One RCT (25%) compared nutrition and physical activity intervention whereby one group received the nutrition module first then the physical activity module and the other group the alternate [33]. The study found a significant difference in nutrition outcomes with the group receiving the nutrition module first having higher fruit and vegetable consumption compared with the other group at final follow up [33]. Both interventions found significant improvements in amount of physical activity performed compared with control but there were no significant differences between intervention groups. The study also assessed depression and depressive symptoms, but no significant changes were found between intervention groups [33].

One RCT (25%) compared a diet intervention with an alcohol intervention.
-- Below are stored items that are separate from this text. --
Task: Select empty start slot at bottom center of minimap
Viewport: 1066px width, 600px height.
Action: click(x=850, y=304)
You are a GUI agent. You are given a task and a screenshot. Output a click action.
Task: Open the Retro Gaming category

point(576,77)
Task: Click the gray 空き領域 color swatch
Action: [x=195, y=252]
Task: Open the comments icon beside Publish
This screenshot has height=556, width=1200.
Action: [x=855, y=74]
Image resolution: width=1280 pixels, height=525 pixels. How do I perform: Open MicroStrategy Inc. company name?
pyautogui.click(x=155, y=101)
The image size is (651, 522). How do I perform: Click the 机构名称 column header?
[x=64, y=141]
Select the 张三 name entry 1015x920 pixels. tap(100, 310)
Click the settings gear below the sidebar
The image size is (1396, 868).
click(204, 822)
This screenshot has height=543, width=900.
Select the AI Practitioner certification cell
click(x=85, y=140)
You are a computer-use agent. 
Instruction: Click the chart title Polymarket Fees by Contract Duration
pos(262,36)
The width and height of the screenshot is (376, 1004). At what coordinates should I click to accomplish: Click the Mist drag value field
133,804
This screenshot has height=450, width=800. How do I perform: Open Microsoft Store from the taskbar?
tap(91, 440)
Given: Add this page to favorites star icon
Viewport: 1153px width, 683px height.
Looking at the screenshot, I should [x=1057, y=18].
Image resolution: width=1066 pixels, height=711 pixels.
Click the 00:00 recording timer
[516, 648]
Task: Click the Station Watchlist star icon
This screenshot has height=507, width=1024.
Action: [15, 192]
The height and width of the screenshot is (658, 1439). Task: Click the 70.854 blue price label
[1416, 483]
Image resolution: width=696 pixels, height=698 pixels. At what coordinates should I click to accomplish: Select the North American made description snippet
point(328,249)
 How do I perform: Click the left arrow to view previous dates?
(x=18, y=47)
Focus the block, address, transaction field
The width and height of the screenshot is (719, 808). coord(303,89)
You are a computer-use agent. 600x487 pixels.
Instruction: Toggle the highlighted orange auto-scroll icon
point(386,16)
Both interventions were brief web-based interventions with the diet intervention being designed based on the social cognitive theory and the theory of planned behaviour [48]. A significant decrease in percentage energy from discretionary foods was observed in the diet intervention group compared to the alcohol intervention group post intervention [48]. There were no significant differences in alcohol outcomes or mental health outcomes between groups.

Table 5 summarises intervention impact using the PIPE Impact Metric. Only three studies provided sufficient information to approximate penetration rate which ranged from 18 to 53% [34, 37, 49]. The majority of included interventions featured low program fidelity [32,33,34,35,36,37,38, 41, 42, 44,45,46, 48,49,50,51,52,53] (n = 18), one study [43] featuring moderate program fidelity and three studies [39, 40, 47] featuring high program fidelity. For participation, eighteen studies provided sufficient information, with participation rates ranging from 7 to 89% [33,34,35,36,37,38,39,40,41,42,43,44, 46,47,48,49,50,51, 53]. For effect, as previously reported, seven studies found a significant improvement in both health behaviour change and mental health related outcome [32, 35, 36, 39, 41, 49, 51].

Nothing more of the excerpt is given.